→ Activity
Every line from the one containing "Task: Toggle Prefers Quiet Side checkbox" to the final line of the material below must be reproduced exactly; leave out all other lines.

→ Data to use
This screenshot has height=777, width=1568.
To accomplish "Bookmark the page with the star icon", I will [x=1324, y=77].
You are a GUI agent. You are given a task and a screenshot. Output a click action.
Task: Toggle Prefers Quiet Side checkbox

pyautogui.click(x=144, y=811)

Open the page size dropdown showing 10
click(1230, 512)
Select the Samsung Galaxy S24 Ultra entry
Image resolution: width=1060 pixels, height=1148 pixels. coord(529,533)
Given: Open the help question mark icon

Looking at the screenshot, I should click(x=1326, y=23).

→ Worked solution
Task: Toggle Prefers Quiet Side checkbox

pyautogui.click(x=144, y=811)

Open the page size dropdown showing 10
click(1230, 512)
Select the Samsung Galaxy S24 Ultra entry
Image resolution: width=1060 pixels, height=1148 pixels. coord(529,533)
Given: Open the help question mark icon

Looking at the screenshot, I should click(x=1326, y=23).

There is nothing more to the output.